### Data for analysis
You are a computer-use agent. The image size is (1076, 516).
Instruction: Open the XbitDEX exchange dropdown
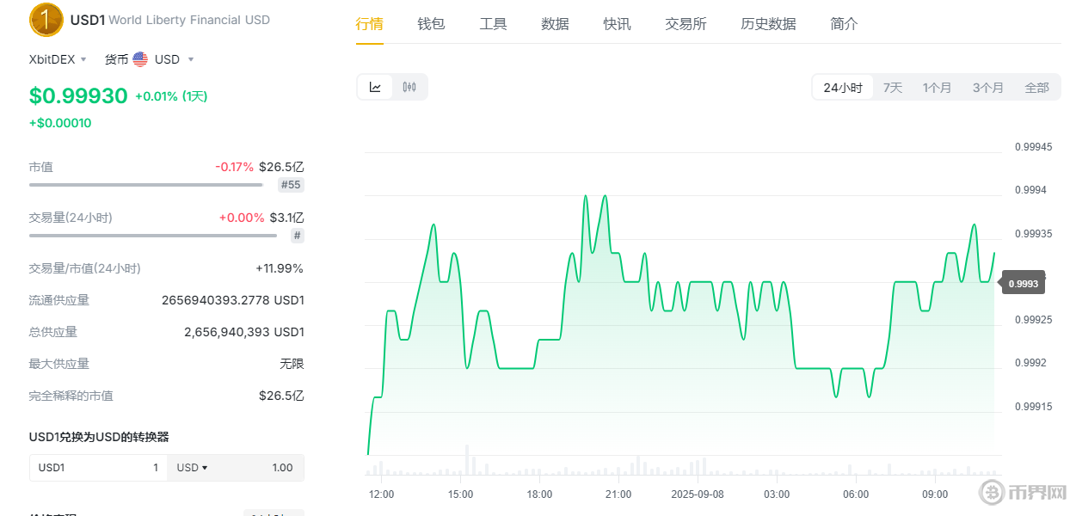point(58,59)
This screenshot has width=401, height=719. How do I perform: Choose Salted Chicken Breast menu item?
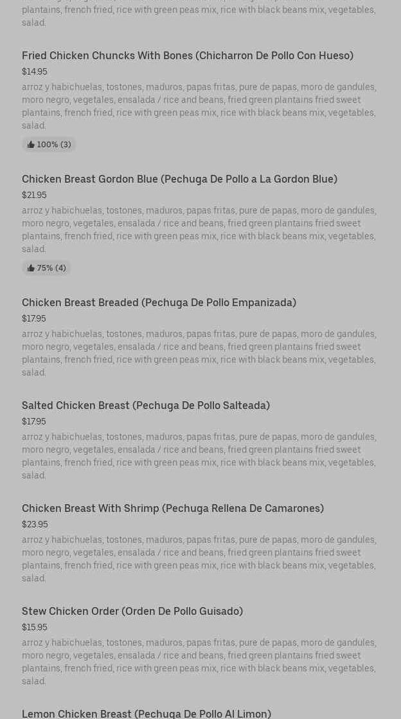click(146, 405)
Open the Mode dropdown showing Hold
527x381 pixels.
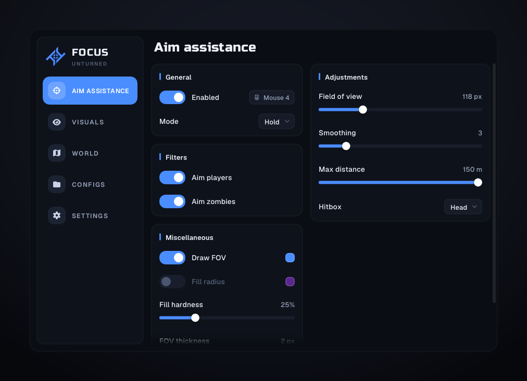tap(277, 122)
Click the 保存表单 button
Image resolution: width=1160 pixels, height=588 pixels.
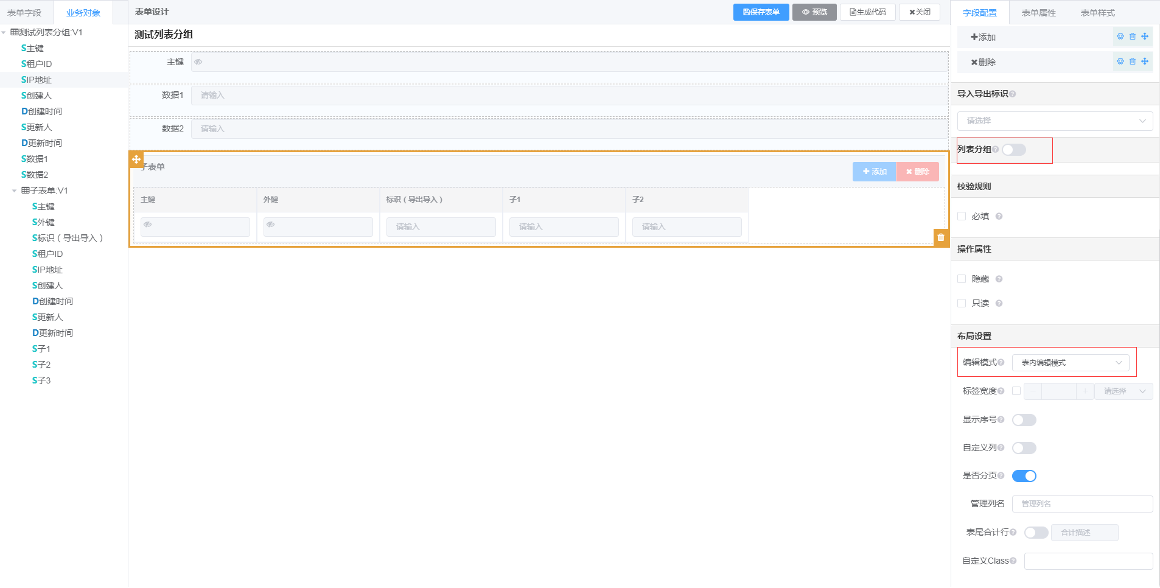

### Your goal
Should a record include a picture, drop the picture and write out the remainder exactly.

### Solved exercise
You are a computer-use agent. The image size is (1076, 516).
Instruction: Open the XbitDEX exchange dropdown
point(58,59)
This screenshot has width=401, height=719. How do I perform: Choose Salted Chicken Breast menu item?
click(146, 405)
Open the Mode dropdown showing Hold
527x381 pixels.
tap(277, 122)
Click the 保存表单 button
Image resolution: width=1160 pixels, height=588 pixels.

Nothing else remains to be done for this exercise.